Punjabiyat quietly located in the fields of rural Punjab (save for the occasional thumping of Punjabi music from the speakers of a distant tractor of a local farmer) relaxes you completely. Small, with just 4 stand-alone air-conditioned cottages with private terraces, it is simple, unpretentious yet stylish, complimented by traditional architecture, good food and unobtrusive service. Once in Amritsar, spend a night here to experience the night ceremony and the positive vibrations of the Golden Temple. It is an experience not to be missed and is best experienced by staying in Amritsar. And don’t forget to climb up to the Dome of the Golden Temple after the night ceremony where one can also see some amazing Sikh Temple Artwork. Have a leisurely breakfast the next day and head to Punjabiyat which is a 2 hour drive from Amritsar. I loved the spectacular sunsets post my afternoon siestas across the fields, whose colours change with the crop of the season. As the pathway of Punjabiyat is lit up with lanterns in the evening, they serve you the most delicious kebabs and wine.
Punjabiyat has inquisitive locals from in and around the area landing here mostly on Sunday afternoons after their prayers in the nearby Sikh temple. The property’s traditional architecture is very rare to see. If there are no guests, the locals are allowed in and they return happy after clicking a few pictures. Punjabiyat is built entirely by mud and mud bricks by a vanishing breed of indigenous construction experts. The mud used for plastering was scooped out from the site where Punjabiyat stands. The layer of mud bricks placed on the roof are made out of wood beams interspersed with smaller wooden frames insulated with a thick layer of mud which keeps the interiors cool when it is hot outside and warm when it is cold outside, just like in the days of the yore.
Punjabiyat does a good mix of food.
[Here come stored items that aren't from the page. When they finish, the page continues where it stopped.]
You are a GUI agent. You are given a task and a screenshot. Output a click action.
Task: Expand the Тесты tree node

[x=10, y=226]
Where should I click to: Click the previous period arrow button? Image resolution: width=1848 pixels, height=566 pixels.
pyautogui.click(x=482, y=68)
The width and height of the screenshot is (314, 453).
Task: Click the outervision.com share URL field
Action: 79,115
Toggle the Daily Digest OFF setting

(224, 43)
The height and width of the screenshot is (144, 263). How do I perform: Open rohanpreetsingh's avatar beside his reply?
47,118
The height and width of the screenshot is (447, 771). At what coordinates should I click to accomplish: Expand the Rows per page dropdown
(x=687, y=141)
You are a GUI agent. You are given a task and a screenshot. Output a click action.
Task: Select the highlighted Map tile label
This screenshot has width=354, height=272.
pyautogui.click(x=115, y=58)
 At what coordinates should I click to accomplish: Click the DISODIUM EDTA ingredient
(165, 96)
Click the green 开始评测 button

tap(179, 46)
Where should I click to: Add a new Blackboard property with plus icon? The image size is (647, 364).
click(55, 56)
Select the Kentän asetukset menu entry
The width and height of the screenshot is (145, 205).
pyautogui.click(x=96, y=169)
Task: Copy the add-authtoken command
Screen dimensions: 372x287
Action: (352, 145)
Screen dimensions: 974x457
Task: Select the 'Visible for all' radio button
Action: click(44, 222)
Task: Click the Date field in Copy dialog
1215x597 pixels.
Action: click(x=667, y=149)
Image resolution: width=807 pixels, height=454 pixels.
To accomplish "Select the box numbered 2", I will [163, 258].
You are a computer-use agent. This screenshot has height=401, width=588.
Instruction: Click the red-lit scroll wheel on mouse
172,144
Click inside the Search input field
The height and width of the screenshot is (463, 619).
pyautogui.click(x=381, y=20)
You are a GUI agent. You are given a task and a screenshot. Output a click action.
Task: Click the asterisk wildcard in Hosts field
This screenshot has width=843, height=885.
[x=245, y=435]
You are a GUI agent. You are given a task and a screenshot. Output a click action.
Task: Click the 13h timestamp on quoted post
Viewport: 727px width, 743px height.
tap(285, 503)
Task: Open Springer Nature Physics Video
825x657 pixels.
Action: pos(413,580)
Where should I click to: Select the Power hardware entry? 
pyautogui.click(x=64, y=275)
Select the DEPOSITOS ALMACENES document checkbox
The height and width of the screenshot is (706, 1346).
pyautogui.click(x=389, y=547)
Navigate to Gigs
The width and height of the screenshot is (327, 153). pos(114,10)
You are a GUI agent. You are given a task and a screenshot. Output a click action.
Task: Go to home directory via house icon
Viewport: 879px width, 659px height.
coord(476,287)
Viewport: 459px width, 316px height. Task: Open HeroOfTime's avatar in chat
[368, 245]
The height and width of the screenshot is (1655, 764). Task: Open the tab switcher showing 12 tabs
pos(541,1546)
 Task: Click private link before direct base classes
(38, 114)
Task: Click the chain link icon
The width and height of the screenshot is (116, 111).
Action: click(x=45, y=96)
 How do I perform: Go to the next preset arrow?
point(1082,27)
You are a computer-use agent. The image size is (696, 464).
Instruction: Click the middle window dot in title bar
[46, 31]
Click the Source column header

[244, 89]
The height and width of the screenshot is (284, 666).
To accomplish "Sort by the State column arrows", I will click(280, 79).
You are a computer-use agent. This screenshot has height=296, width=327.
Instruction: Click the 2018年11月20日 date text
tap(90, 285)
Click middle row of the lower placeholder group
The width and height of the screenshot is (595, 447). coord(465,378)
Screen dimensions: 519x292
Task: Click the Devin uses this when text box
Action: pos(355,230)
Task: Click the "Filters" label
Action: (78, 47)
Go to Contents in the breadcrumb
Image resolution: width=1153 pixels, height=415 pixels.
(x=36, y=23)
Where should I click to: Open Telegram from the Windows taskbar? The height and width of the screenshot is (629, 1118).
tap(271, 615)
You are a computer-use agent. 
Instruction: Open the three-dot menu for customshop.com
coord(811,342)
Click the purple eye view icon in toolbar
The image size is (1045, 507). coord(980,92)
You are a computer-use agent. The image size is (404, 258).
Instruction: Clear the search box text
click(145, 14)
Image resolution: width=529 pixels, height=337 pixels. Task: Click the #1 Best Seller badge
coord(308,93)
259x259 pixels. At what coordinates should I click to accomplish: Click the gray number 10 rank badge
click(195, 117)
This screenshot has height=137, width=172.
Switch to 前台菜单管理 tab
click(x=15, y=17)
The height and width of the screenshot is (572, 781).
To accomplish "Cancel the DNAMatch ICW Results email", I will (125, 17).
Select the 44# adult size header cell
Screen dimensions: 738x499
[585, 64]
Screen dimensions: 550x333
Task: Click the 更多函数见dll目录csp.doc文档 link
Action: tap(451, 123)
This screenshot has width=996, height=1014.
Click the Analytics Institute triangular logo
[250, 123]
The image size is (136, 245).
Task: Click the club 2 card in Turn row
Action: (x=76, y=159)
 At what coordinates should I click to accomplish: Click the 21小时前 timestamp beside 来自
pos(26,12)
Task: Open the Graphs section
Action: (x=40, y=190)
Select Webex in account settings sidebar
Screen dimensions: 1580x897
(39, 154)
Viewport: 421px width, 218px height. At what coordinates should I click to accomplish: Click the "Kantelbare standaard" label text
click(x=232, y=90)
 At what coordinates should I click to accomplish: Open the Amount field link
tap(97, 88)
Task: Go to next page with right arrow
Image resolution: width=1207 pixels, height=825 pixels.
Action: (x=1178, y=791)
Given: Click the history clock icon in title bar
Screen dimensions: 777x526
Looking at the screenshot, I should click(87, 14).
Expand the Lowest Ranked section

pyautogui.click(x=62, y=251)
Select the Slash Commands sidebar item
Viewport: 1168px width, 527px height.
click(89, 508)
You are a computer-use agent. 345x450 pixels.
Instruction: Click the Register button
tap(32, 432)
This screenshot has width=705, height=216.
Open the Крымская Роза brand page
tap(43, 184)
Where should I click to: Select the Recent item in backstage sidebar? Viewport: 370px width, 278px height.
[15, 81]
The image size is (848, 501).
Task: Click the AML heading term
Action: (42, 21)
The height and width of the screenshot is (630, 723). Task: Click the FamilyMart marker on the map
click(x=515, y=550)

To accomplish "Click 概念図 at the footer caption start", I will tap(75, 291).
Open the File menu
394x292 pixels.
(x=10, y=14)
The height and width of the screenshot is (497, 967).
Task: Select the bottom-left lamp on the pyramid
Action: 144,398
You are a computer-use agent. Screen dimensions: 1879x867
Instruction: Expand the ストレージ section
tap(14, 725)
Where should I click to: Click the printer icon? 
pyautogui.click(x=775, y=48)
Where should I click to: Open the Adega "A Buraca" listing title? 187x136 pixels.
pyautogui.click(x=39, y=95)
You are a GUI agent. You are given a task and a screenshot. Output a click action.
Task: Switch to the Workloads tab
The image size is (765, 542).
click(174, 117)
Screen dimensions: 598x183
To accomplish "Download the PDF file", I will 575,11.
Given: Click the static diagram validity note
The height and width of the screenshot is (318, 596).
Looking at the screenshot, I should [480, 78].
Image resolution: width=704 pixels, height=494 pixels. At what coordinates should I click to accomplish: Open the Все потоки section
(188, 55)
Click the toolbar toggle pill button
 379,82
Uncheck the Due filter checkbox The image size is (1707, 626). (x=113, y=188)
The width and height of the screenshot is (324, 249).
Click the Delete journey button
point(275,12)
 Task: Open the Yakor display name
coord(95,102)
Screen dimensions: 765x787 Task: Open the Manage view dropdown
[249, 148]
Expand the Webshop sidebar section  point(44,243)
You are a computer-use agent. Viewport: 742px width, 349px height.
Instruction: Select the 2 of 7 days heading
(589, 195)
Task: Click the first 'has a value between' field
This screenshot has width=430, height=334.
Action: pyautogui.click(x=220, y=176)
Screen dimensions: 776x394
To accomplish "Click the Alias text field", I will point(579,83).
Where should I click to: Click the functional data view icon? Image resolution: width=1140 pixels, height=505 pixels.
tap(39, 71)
Lunches are mostly continental. I loved the hummus and pita bread tossed up with small portions of salad, later pasta and a banana cream cake for dessert on the day I arrived. Dinner served inside the spacious lounge is mostly Indian where they include local Punjabi dishes as well. Their Makai ki Roti and Sarso ka Sag; Punjab’s favourite winter dish is highly recommended. The sugarcane juice pudding is a must try too. Breakfast served outside the lounge is leisurely with eggs, breads and cereals or they can do the local fare of Paranthas (a variety of Indian flat bread) straight out of Punjabiyat’s tandoor (oven) to be had with a dollop of white butter from the village. The rooms are spacious and airy with high ceilings and the views uninterrupted; be it from the couch or the superbly comfortable bed, while inside the room or from the verandah while sipping masala tea with freshly made cookies or a having beer watching the sunset or simply enjoying a hearty afternoon siesta post lunch on the charpoy; a traditional bed with knotted ropes which is an essential part of any Punjabi household. One afternoon I was taken to the local Sikh Temple by the Manager of Punjabiyat. There, I met his uncle who had come to offer his prayers. He didn’t ask me where I came from or what my name is. He just gave me a pat on the back and said ‘eat, relax and don’t worry this is Punjab.’ And that’s what you pretty much do at the Punjabiyat.